◆ Written request: Starting at the line that has "Where should I" and stopping after the line that has "click(x=669, y=42)", write those records out again with "menu" changed to "dropdown" and nothing else altered. Leave out the pictures.

◆ Supplied information:
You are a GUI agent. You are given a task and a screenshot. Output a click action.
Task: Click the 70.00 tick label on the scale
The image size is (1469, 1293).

* * *

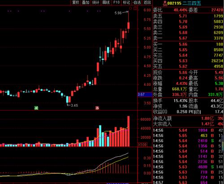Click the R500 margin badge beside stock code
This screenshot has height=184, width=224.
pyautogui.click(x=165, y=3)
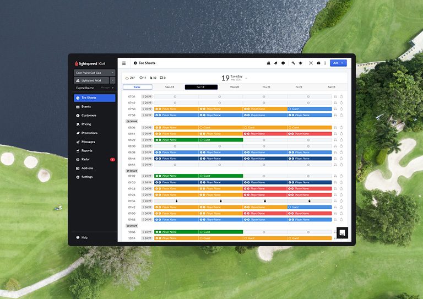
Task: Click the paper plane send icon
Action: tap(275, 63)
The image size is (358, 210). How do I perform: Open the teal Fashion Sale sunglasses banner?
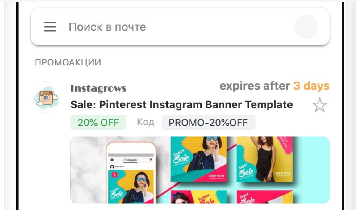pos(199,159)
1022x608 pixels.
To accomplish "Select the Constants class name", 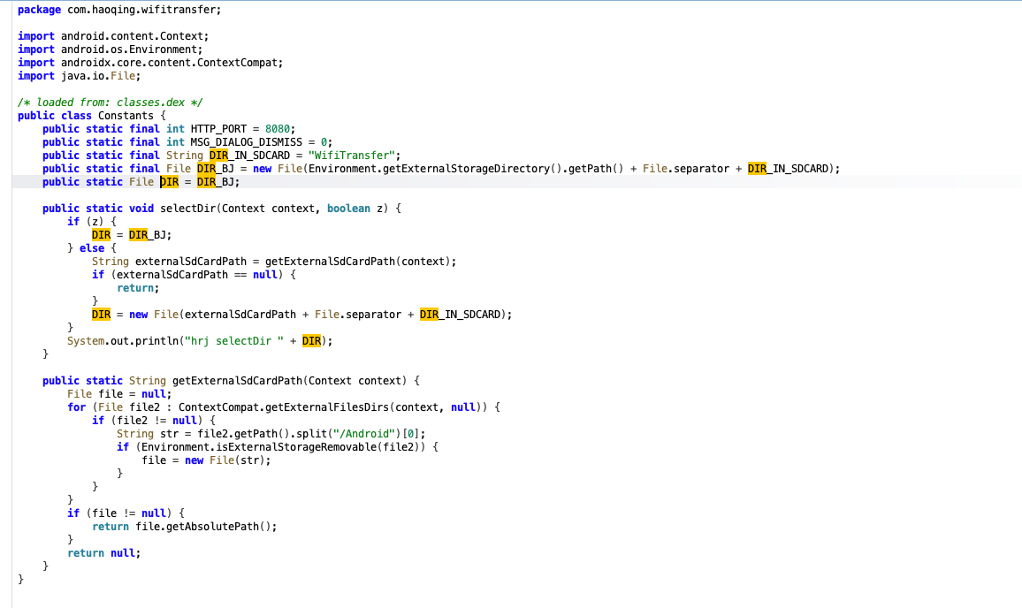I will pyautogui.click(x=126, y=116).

==

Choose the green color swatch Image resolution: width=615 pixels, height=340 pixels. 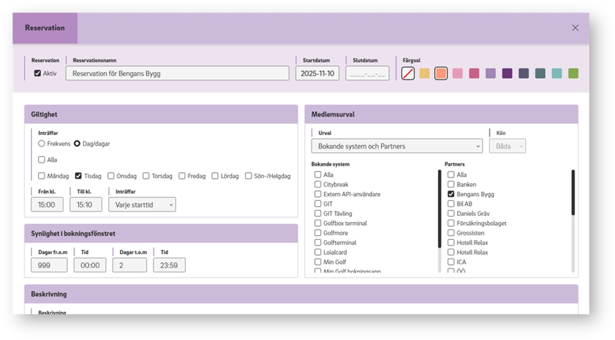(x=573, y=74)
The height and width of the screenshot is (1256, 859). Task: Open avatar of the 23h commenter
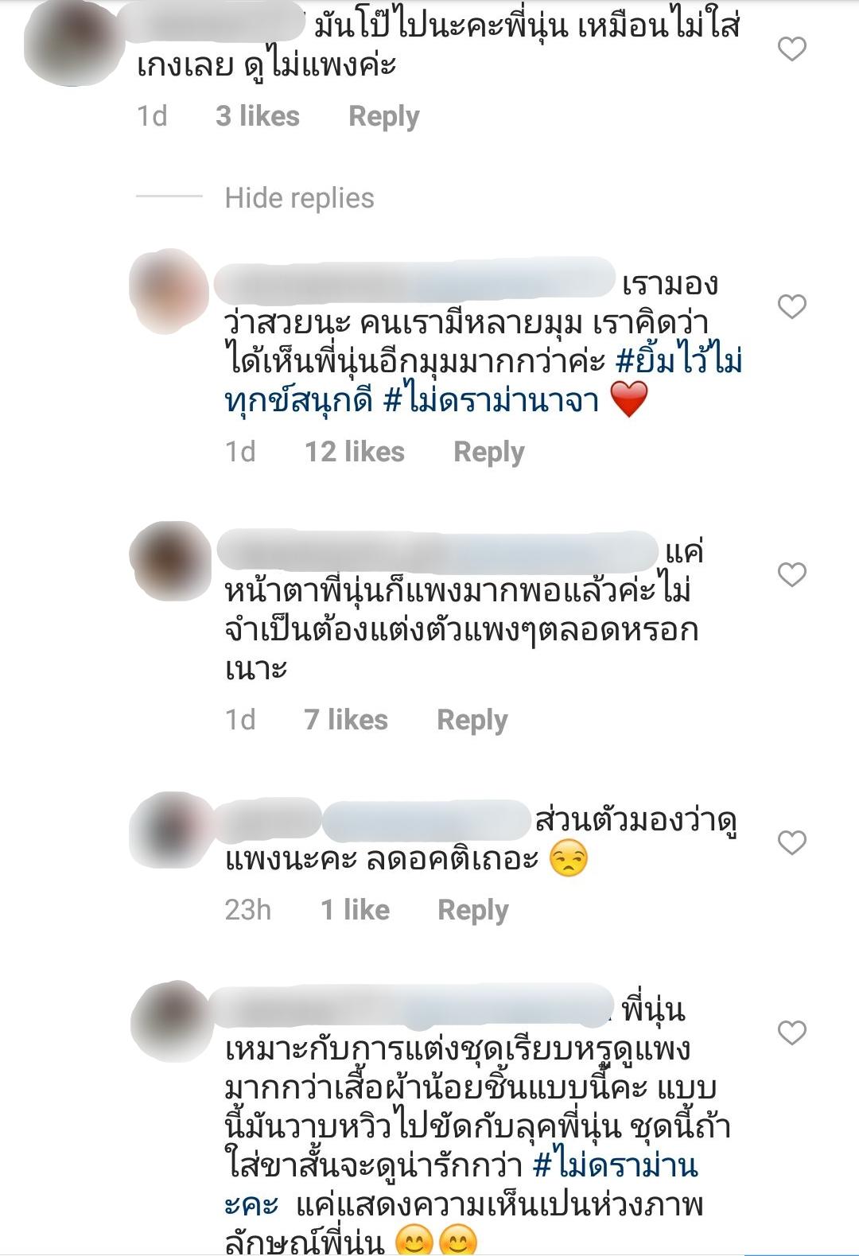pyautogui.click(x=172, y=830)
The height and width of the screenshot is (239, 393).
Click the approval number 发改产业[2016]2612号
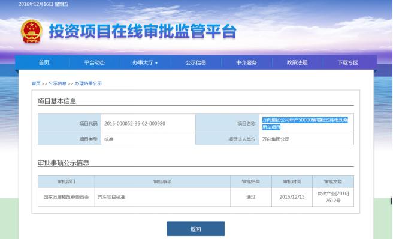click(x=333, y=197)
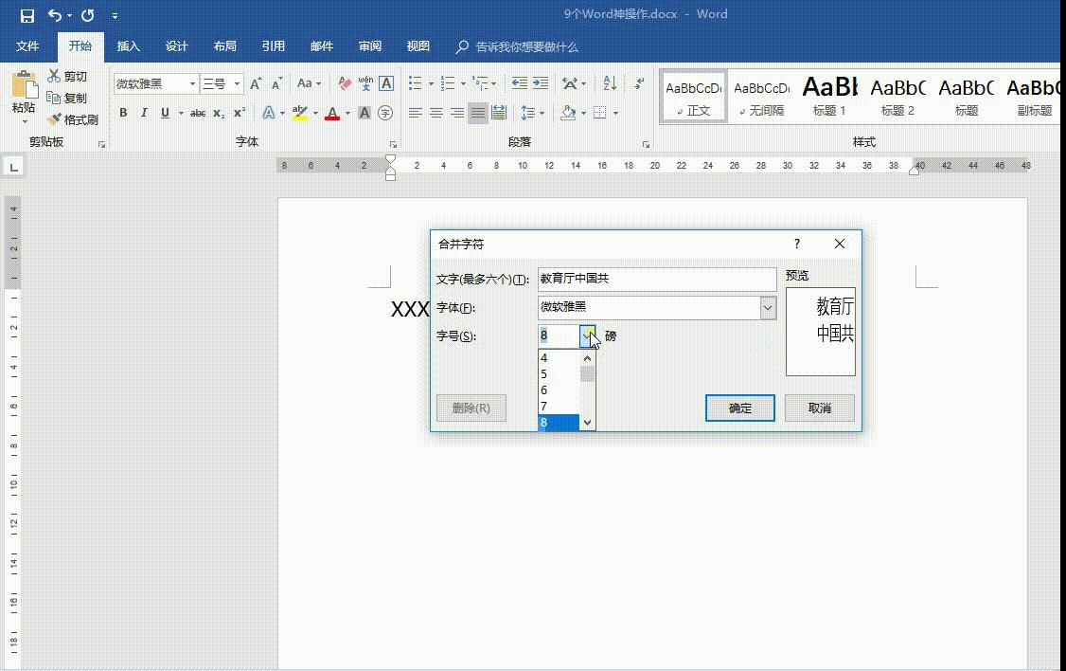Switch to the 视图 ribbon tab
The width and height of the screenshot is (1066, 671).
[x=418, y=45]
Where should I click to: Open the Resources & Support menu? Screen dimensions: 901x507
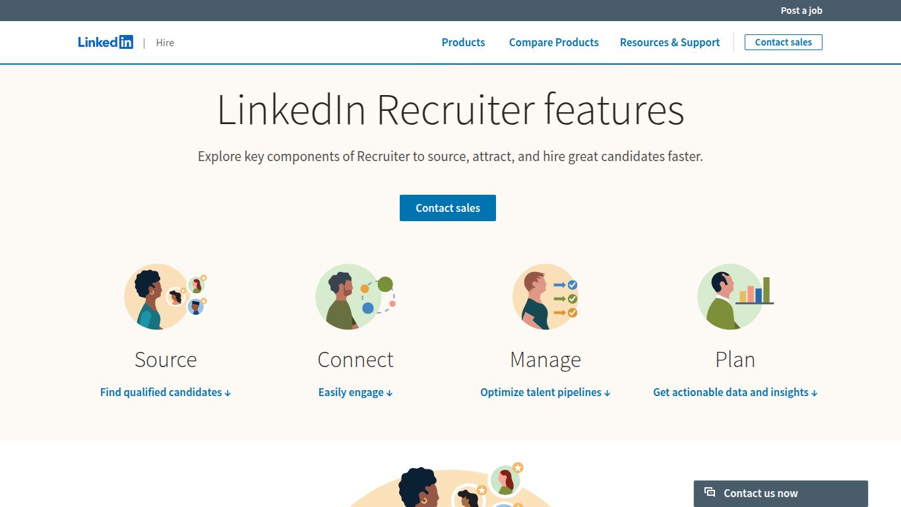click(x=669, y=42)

◆ Solution:
Where should I click to: Open the Resources & Support dropdown? Screen dimensions: 901x507
click(x=669, y=42)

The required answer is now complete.